7 thoughts on “Prostate Cancer Screening: Is 75 The Age To Stop?

  1. I totally support the issue that the family practitioner should “offer” (not recommend) the PSA test while discussing the risks and benefits of prostate cancer screening with the patient.


    I have experienced, for the second time in my life, the issue, “what if the treatment killed you?” Not once, but twice. Like Dr. Len states, “It does happen, but no one emphasizes that point.” An indolent cancer that was diagnosed, patient was scared into treatment, and died as a result (a slow, agganizing death). I’ve lost many years of enjoyable friendship with these people.


    PSA is a substance produced by the prostate, it is not cancer-specific. People with an enlarged prostate produce a lot of PSA. By the time a man is over 65, the odds are very high that he has an enlarged prostate and a high PSA. Many have partial urinary obstruction. Many are also overweight.

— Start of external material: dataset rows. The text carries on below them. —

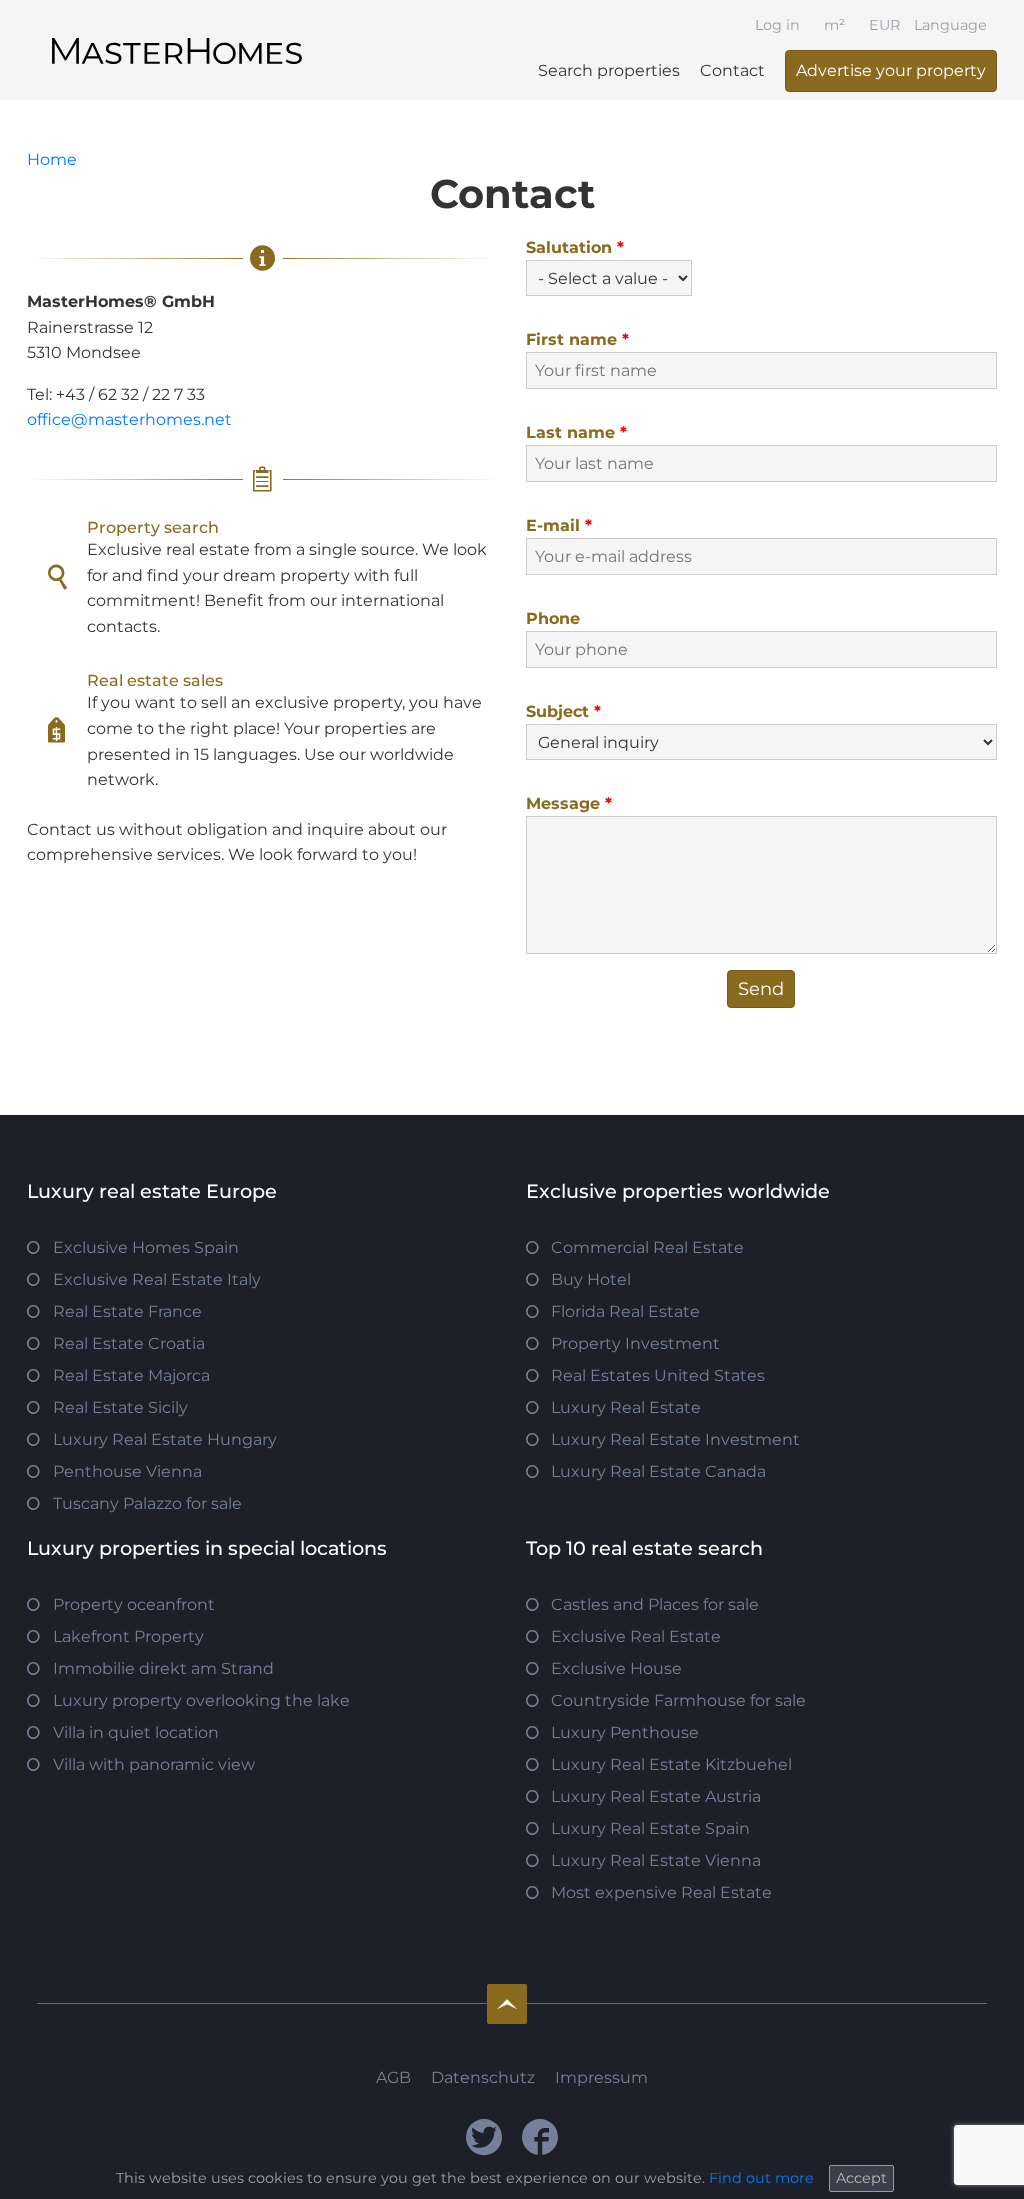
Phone (553, 618)
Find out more (761, 2178)
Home (52, 159)
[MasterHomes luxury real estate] (177, 34)
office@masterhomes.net (129, 419)
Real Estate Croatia (129, 1343)
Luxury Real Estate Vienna (656, 1860)
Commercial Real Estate (647, 1247)
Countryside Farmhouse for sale (678, 1700)
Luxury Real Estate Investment (675, 1439)
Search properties (609, 70)
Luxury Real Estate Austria (656, 1796)
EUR (884, 25)
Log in (777, 25)
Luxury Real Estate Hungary (165, 1439)
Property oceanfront (134, 1604)
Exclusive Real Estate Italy (157, 1279)
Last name (576, 432)
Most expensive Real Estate (661, 1892)
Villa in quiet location (136, 1732)
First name (577, 339)
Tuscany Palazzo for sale (147, 1503)
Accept (861, 2178)
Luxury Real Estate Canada (658, 1471)
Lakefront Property (128, 1636)
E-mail (559, 525)
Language (950, 25)
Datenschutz (483, 2077)
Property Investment (635, 1343)
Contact (732, 70)
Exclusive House (616, 1668)
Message (569, 803)
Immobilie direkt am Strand (163, 1668)
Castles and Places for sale (655, 1604)
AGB (393, 2077)
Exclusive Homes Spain (146, 1247)
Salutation (575, 247)
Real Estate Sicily (120, 1407)
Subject (563, 711)
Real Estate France (127, 1311)
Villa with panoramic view (154, 1764)
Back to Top (507, 2004)
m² (834, 25)
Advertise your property (891, 70)
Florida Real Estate (625, 1311)
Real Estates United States (658, 1375)
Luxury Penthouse (625, 1732)
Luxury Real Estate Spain (650, 1828)
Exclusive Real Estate (636, 1636)
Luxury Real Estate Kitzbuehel (671, 1764)
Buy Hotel (591, 1279)
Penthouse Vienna (127, 1471)
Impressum (601, 2077)
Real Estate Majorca (131, 1375)
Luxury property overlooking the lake (201, 1700)
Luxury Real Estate (626, 1407)
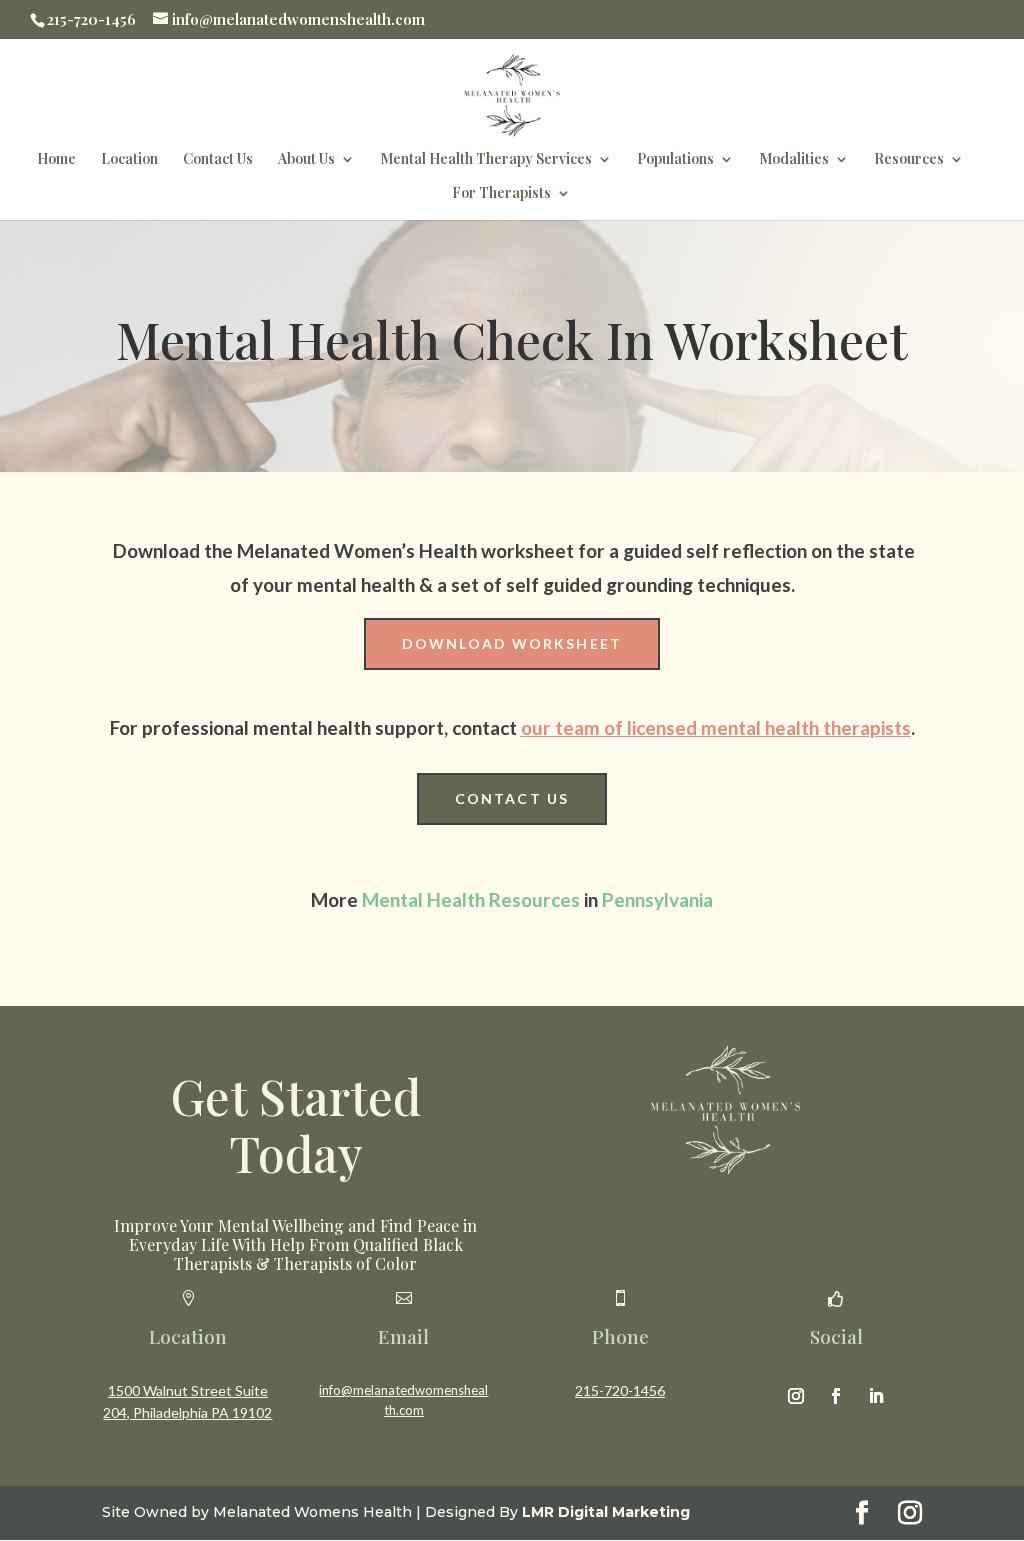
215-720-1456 (620, 1390)
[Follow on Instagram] (796, 1396)
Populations (675, 160)
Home (56, 160)
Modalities (794, 160)
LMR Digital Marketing (606, 1512)
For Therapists (501, 194)
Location (129, 160)
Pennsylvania (657, 899)
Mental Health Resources (471, 899)
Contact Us (218, 160)
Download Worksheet (512, 643)
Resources (909, 160)
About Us (306, 160)
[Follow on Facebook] (836, 1396)
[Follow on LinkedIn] (876, 1396)
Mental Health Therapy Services (486, 160)
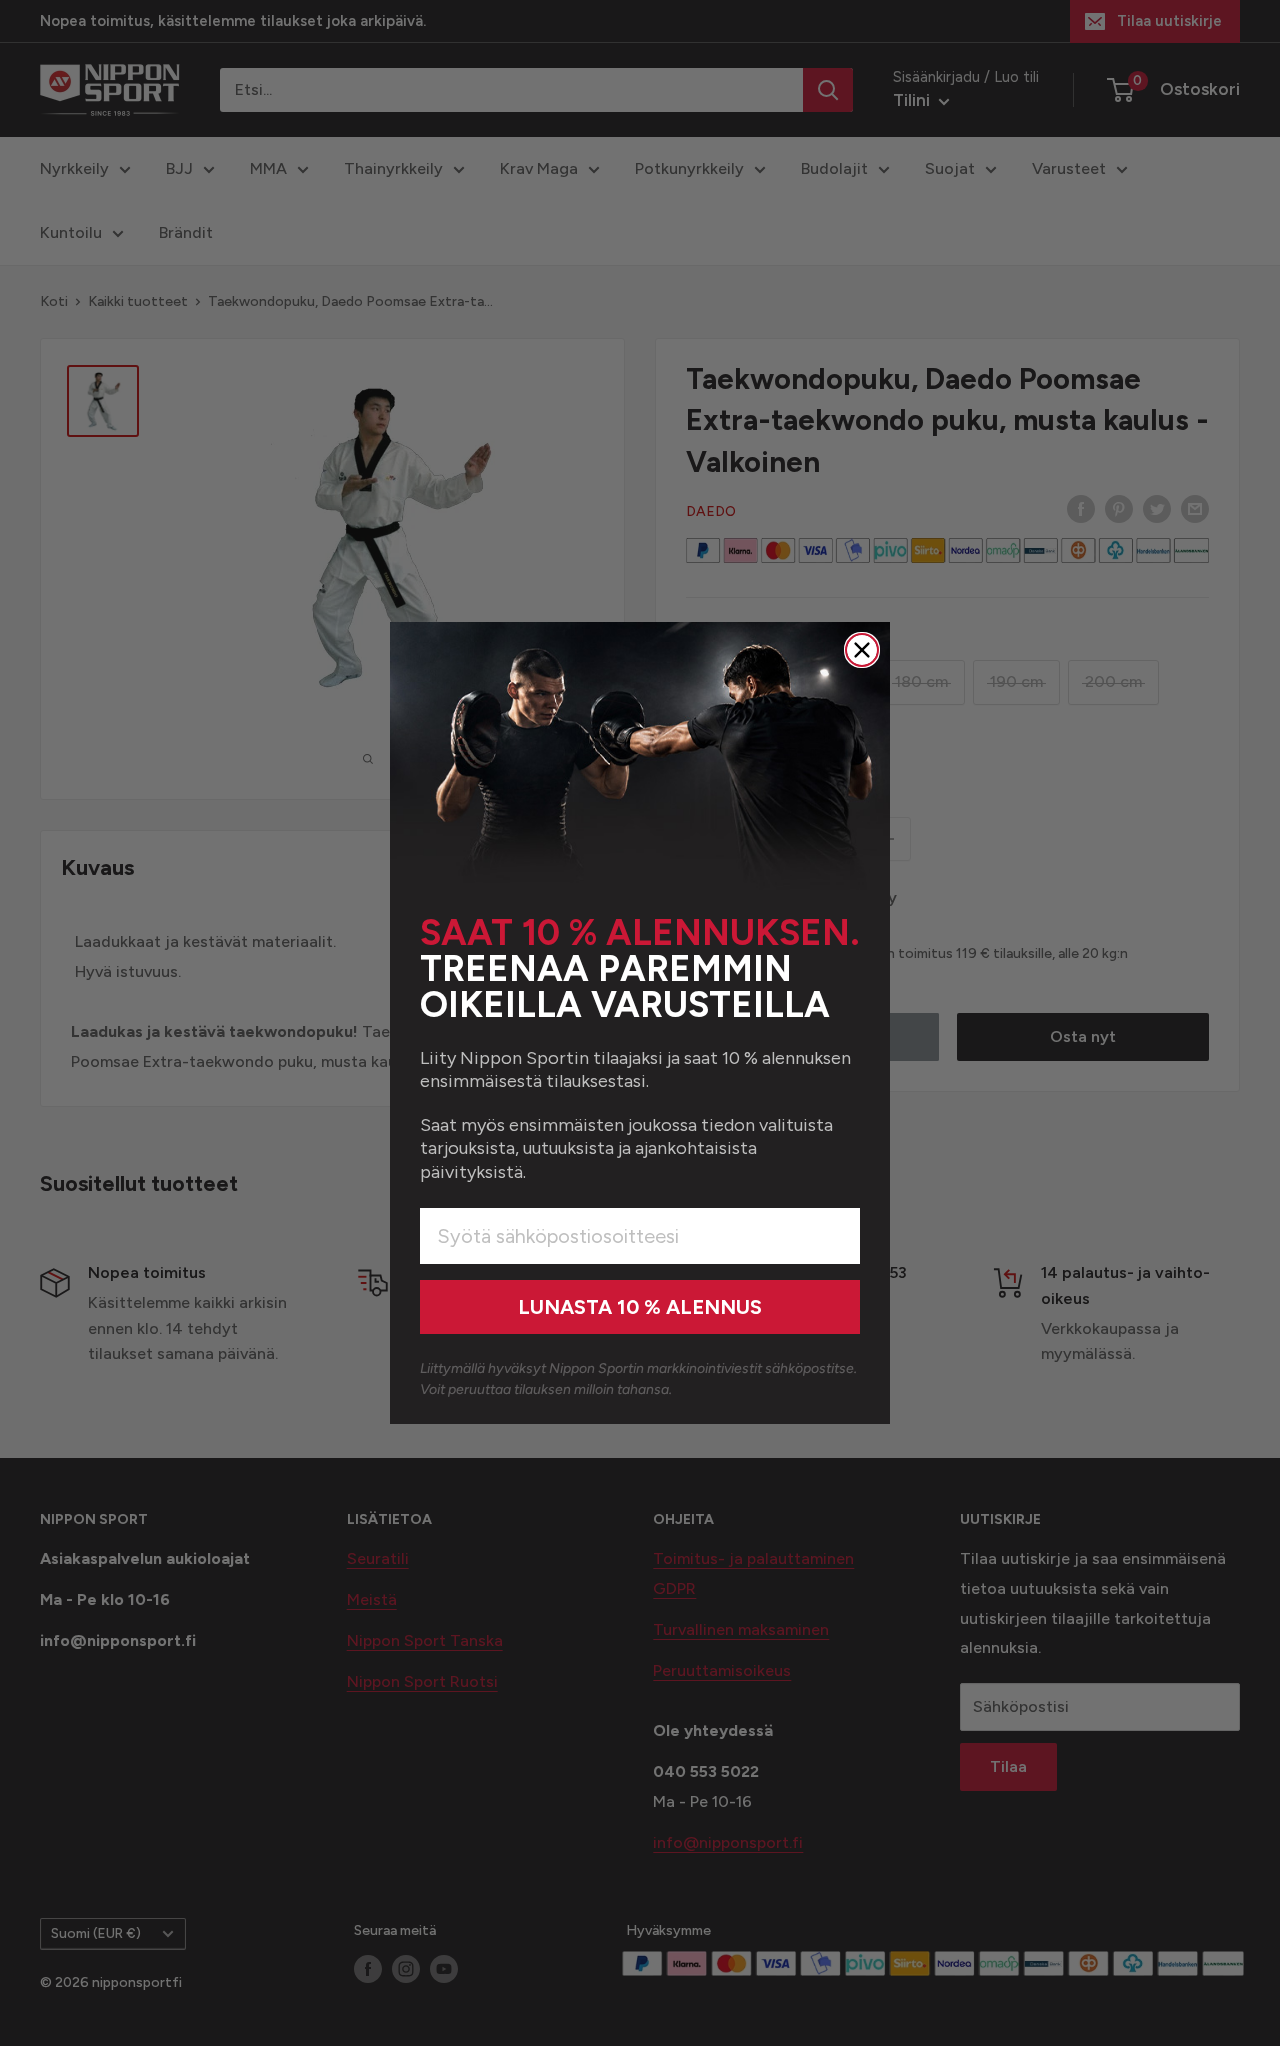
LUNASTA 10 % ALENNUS (640, 1307)
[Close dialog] (862, 650)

    Edward Siguel, MD, PhD, a clinical pathologist, stated in a blog posting that “contrary to popular belief, it is practically impossible to make a rational decision. The necessary data does not exist. If the data existed, humans like the ability to make the multivariate probability calculations and cost/benefit analysis. Instead, decisions are almost random, and shifted towards aggressive therapy when the PSA is high.”


    And incidently, he states “there are several alternative to conventional treatment. They are not followed because they are not profitable and there is no funding to evaluate them.”


    I believe many doctors had that phrase ingrained early in their medical careers, “first do no harm.” What happens to them later? Greed?

  2. 325487
    I’m 80years old. A year ago my psa jumped to 23.5 in about 6 months with a Gleason of 8. Since Jan. ’09 have undergone 5 weeks of external radiation, internal seed implants and hormone injections every 3 months. Psa went from 0.3 four months ago to 0.1 last month. Doctor recommends continuing injections for another 2 or 3 years. I’ve read about that wait-and- watch might be tried in these kinds of situations, ie skip an injection and check the psa, If it remains low, skip another injection, If it goes up, resume the injections.
    Your professional opinion please

  3. We still have a divided platform as far as the age for screening of prostate cancer is concerned. Many believe that it is not a good option to screen for prostate cancer over the age of 75 just because it may cause physical and psychological side effects from the test. Other medical groups believe that the benefits of conducting the tests on older men outweigh the risks of prostate cancer screening. So it is a debatable issue at the moment, but most oncologists are not in favor of treating men in that age group because they are more likely to die from some other cause than from their tumor.

  4. Alex, thanks for your kind words.

    As to the age issue, the doctor is correct: different groups have different recommendations. From our point of view, the real question is what a man’s life expectancy may be–although docs are frequently not able to accurately predict that factor. Having said that, it wouldn’t be good medicine to be testing someone with a PSA if their general health is poor and their outlook for long, active life isn’t good.

  5. I am not sure what to do. I am 74 years old and have a PSA of 12.6, should I get the biopsy done or try to lower my PSA with diet and exercise?

    1. You need to speak with your doctor. Your PSA is high and a biopsy is certainly a consideration. And, you can always get a second opinion.